[PARTS OF THE EXERCISE]
A - Return the passage from the excerpt about Calvin and Smellie, starting with "I don't often" and going on through "could use more.", with every word and mark kept as it appears.
B - Translate this sentence from the excerpt about Calvin and Smellie into Spanish: "When she runs, her ears flop up and down like a bird taking flight."

[EXCERPT PROVIDED — start]

Having said that, I still grieve the loss of a child who is still alive, in that my child is not healthy or very able to engage in most activities. However, I feel utterly grateful for what Calvin gives me. He still wants to be held like a baby. He sits in our laps and smiles when we lavish him with kisses and tickles. He chirps and coos at night when I reposition and cover him. On most days he greets me with a big grin when I help him get off the bus. He holds my hand in the grocer, making a beeline to the meat-department cases (his preferred place to camp out in the store) and smiles broadly when I hug him and say, "this is your favorite place, isn't it?" and then wipe the drool from his chin.

What's more, I feel abundant gratitude for the things that being Calvin's parent has brought to us—new and interesting friends, knowledge of a broader world, deeper self-reflection, insight, compassion, courage and empathy, profound feelings of despair and happiness (yes, we embrace both), and rare, intense experiences. As a result, I'm thankfully a different person from the one I used to be—I challenge authority instead of bowing to it, I question everything I used to take at face value, I'm more forgiving of myself and others, I'm more forthright and assertive and, I hope, more accepting of others and of what I can't control, and I'm not bothered if, in my advocacy for Calvin, some people don't like me.

And so though Calvin will likely remain much the way he was when he was a toddler, and though knowing that will sometimes get me feeling down, I feel fortunate to have this extraordinary boy as my son. He's one in a million, to be sure. A child to be celebrated and loved.

11.04.2019

smellie

I don't often write about Smellie—aka Nellie, Smellers, Killer—beyond mentioning that I take her for long walks at the college athletic fields near our home. But I really should gas on about her more than I do. She brings us much needed joy and levity and, like Calvin, loves us unconditionally, something most of us in this world could use more.

Smellie, who doubles as a Muppet, makes us laugh. When she runs, her ears flop up and down like a bird taking flight. She resembles a lion when she stalks certain prey. She loves to be underfoot, insisting on forever positioning her head beneath our hands in order to be pet, and loiters anywhere that bits of food might drop. With her muzzle in our laps, she pokes our arms like a dolphin in attempts to be caressed, and nearly crawls out of her skin when we stop. With huge brown eyes that kind of remind me of my mother's, she gazes at me like a daughter.

Our pooch, a seventy-plus pound eight-year-old, is ridiculously soft, fluffy and adorable. She isn't much interested in other dogs and is indifferent to strangers when sniffing for scraps of food or licking up vomit left by last night's drunken students. She rolls in bird shit, eats deer scat, and pounces in the muddiest puddles. Once, she devoured a baby bird after dislodging it from its nest. Another time she caught a chipmunk, and just once, a squirrel, violently shaking them until their necks snapped, then dropping them to the ground where their lifeless bodies unfurled (sigh).

As for how Calvin and Smellie get along, well, they mostly ignore each other, neither getting from the other exactly what they want. Calvin doesn't feed Smellie save the crumbs that inevitably drop from his place at the table, and he doesn't touch her unless she is sitting next to him in the car. Smellie doesn't give him kisses or want him to pet her. She steers clear of his path rather than get trampled. Each of them would probably prefer our undivided attention as only children.

Mostly, Smellie's a wonderful companion who gets me outside for exercise come rain or come sub-freezing temps, snow and ice and wind when I'd otherwise be hunkering down indoors. When we play hide and seek, she finds me every time. She follows me everywhere I go. She's gentle, loyal, sweet, and attentive. She mostly comes when she's called, and never wanders, even when alone in our unfenced yard.

We love you, Smellie. How lucky we are to have found you when we did. Please stick around a bit longer.

[EXCERPT PROVIDED — finish]
[INFORMATION SUPPLIED — start]

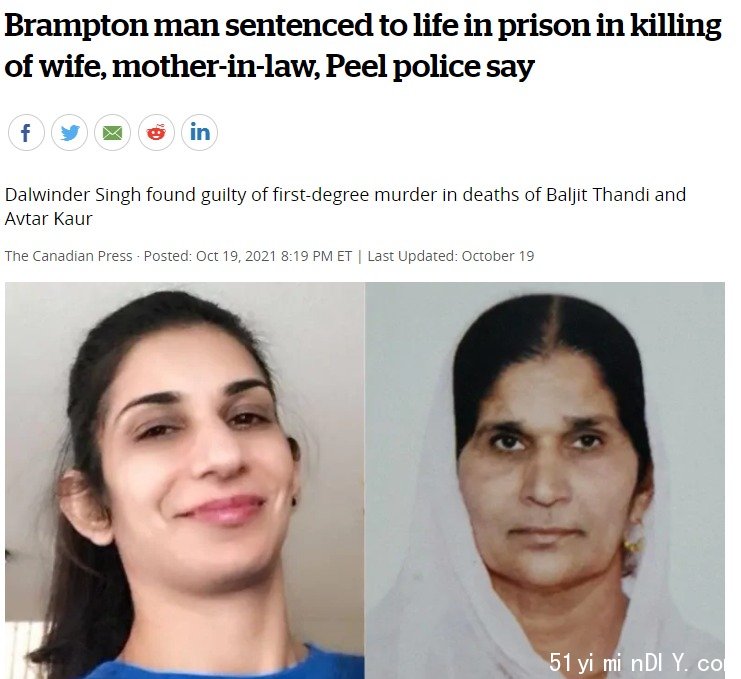This screenshot has width=741, height=679.
Task: Open the left photo of smiling woman
Action: tap(185, 481)
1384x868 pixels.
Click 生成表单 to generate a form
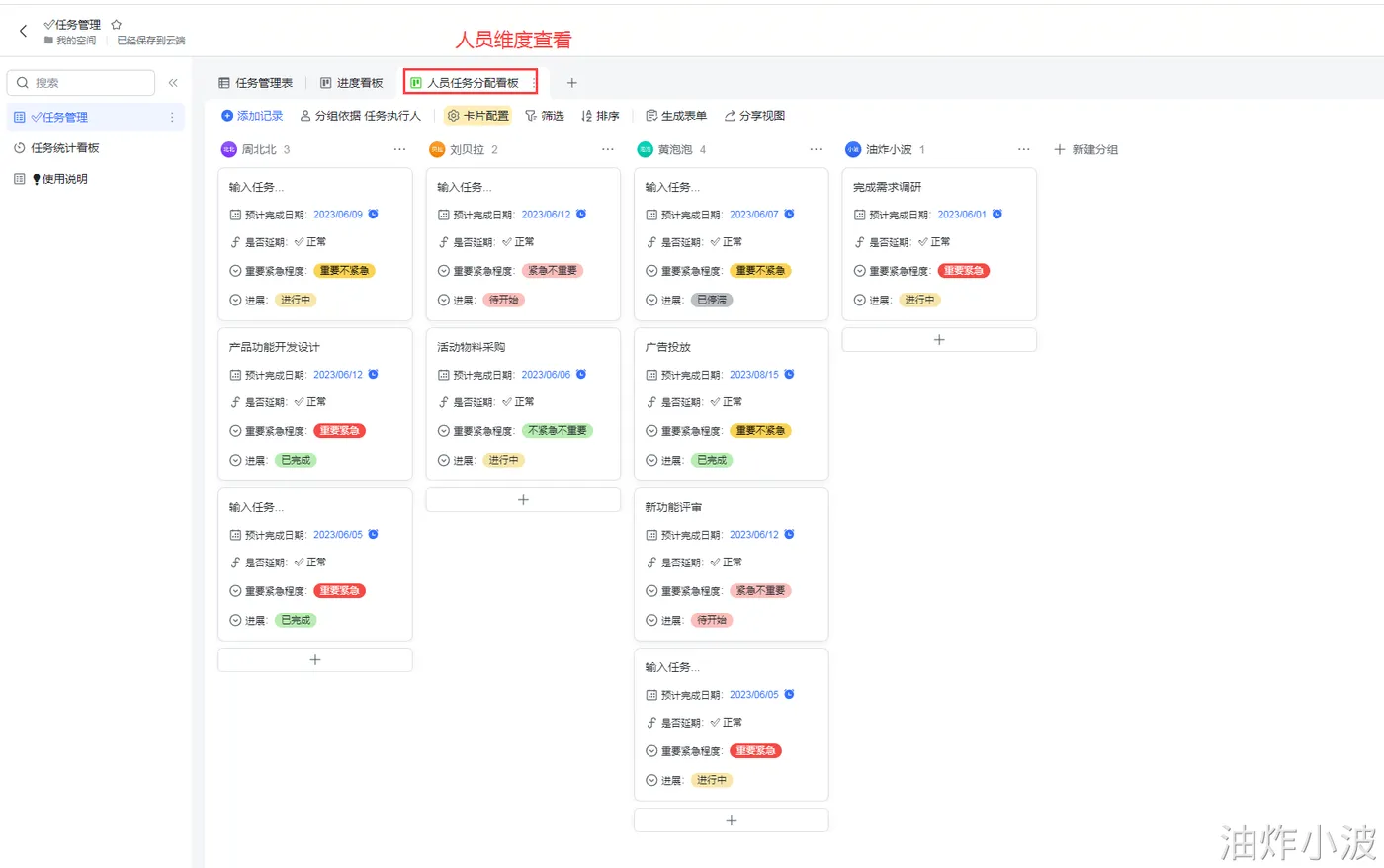pyautogui.click(x=676, y=116)
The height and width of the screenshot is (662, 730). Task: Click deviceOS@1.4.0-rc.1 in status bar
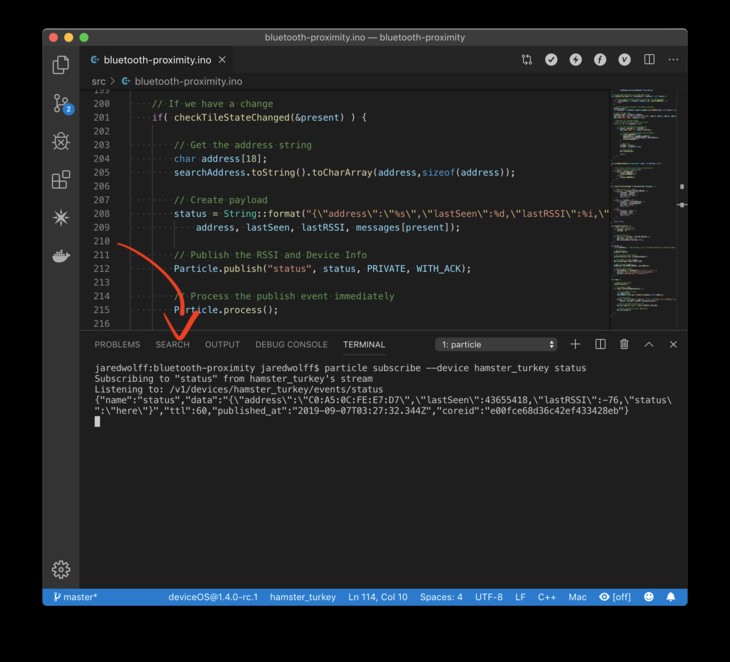click(x=212, y=597)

[INFORMATION SUPPLIED — finish]

[PROBLEM SOLUTIONS]
A -
I don't often write about Smellie—aka Nellie, Smellers, Killer—beyond mentioning that I take her for long walks at the college athletic fields near our home. But I really should gas on about her more than I do. She brings us much needed joy and levity and, like Calvin, loves us unconditionally, something most of us in this world could use more.

B - Cuando corre, sus orejas suben y bajan como un pájaro que emprende el vuelo.